Je répète avec plaisir qu’il règne un grand sentiment tragique dans In fin de cet ouvrage ; mais puisque nous sommes au grand jour des révélations, pourquoi cacher que la musique des Bardes et d'Adam m’a paru percer tant soit peu dans ce fracas de l’orchestre qui accompagne le délire de Médée. Je crains fort que cette note obstinée des contrebasses, qui se reproduit vingt fois de suite n’appartienne à M. Lesueur. Je crains aussi que le chevalier Gluck n’ait le droit de revendiquer quelques petits passages des chœurs des prêtresses, et que la marche nuptiale aux flambeaux n’ait fait de forts emprunts à la situation d'Alceste tourmentée au milieu d’une fête par les angoisses de la mort.

Quoiqu’il en soit, telle est cette composition où j’admire de bonne foi plusieurs beaux effets où l’on reconnaît une étude soignée des grands maîtres, mais souvent aussi une imitation trop servile de quelques-uns d’entr’eux à qui l’on a justement reproché un goût trop vif pour la déclamation. Au reste, comme on prétend que l’anglais Clowel a fourni le modèle du poëme, il n’est pas extraordinaire que le musicien, de son côté, ait mis les étrangers à contribution.

M.          

Le Journal de l'Empire ne pouvait pas ne pas accorder son attention à Médée et Jason, et Geoffroy a pris sa plume acérée à plusieurs reprises pour donner son opinion.

Journal de l'Empire, 12 août 1813, p. 1 :

ACADÉMIE IMPÉRIALE DE MUSIQUE.

Première représentation de Médée et Jason, opéra en trois actes.

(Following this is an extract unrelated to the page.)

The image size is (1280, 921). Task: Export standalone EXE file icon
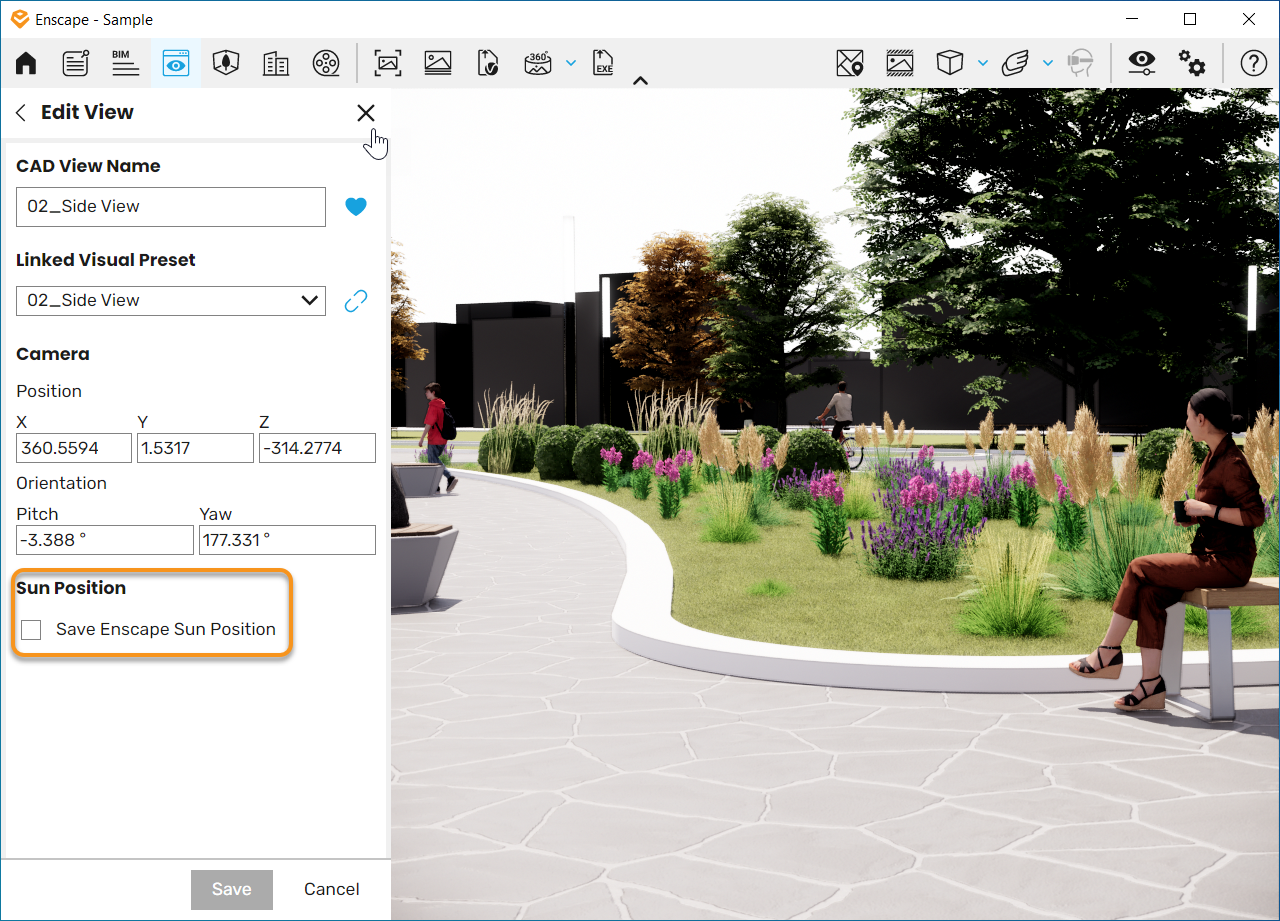[603, 63]
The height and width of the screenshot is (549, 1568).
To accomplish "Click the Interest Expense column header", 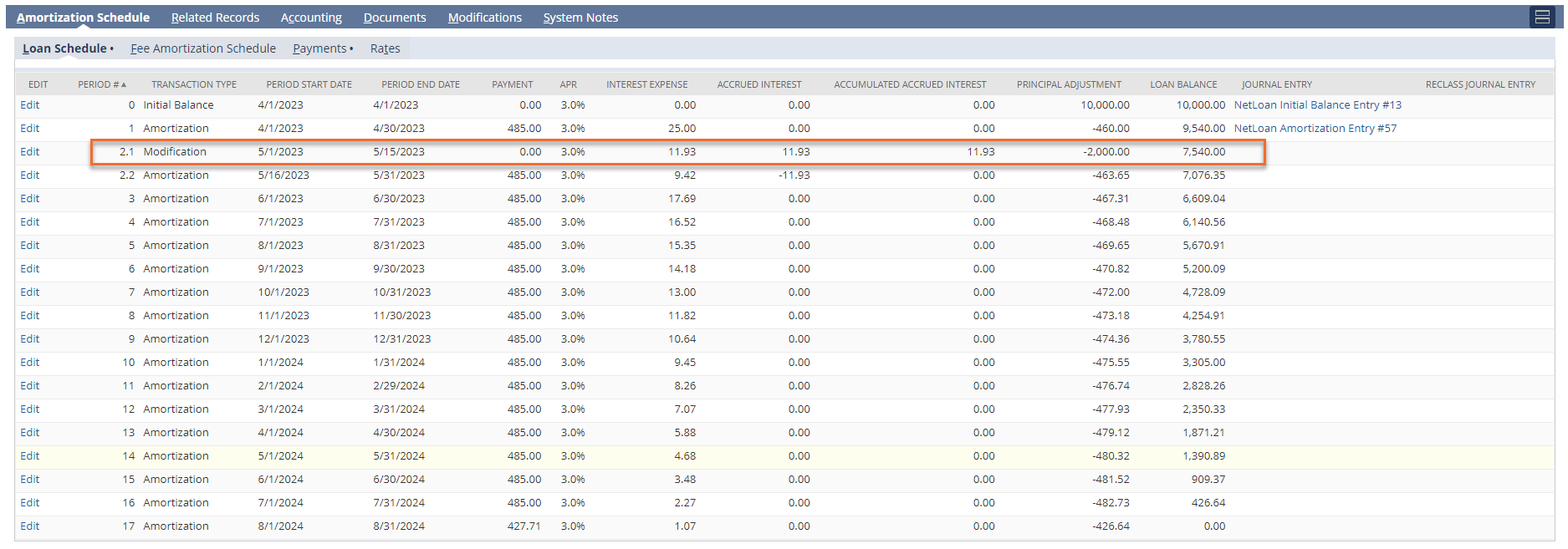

L'auteur du poëme n'est pas, à beaucoup près, le premier à qui l'idée soit venue de faire un opéra sur une femme jalouse qui égorge ses enfans pour se venger de son mari : cette idée cependant est assez bizarre pour qu'on soit étonné qu'elle ait pu venir à quelqu'un. Je suis bien plus surpris qu'il se soit trouvé un musicien assez peu instruit de la nature et de la puissance de son art pour avoir entrepris de l'appliquer à une atrocité qui repousse toute espèce de chant et de mélodie : je ne reprocherai point au musicien de n'en avoir pas mis du tout dans son opéra ; mais il me semble inexcusable d'avoir fait entendre dans le temple même de l'harmonie des chœurs d'un si médiocre effet, presque dans le moment où l'on exécuta à l'Odéon des airs ravissans dans les Horaces et les Curiaces. Si l'Odéon se laisser vaincre ainsi dans la partie des chœurs, qui sembloit être son privilège et son apanage, avec quoi se soutiendra-t-il ? car on sait que ce n'est pas par le chant et la mélodie qu'il brille. Le compositeur de la musique de Médée et Jason, étoit d'autant plus obligé de se signaler dans les chœurs, qu'on n'ignore pas qu'il est admirateur et imitateur de Gluck, qui excelle dans cette partie : ainsi, tant pour l'honneur de son modèle et de son maître, que pour la gloire de l'Académie impériale de Musique, le musicien de Médée auroit dù ne faire exécuter que des chœurs pour le moins égaux à celui d'Armide, Poursuivons jusqu'au trépas ; il auroit du moins lutté contre les chœurs de Cimarosa, et n'eût pas abandonné à l'Opera-Seria italien une victoire aussi complète sur l'Opéra français, dans le genre même dont l'Opéra francais se pique le plus.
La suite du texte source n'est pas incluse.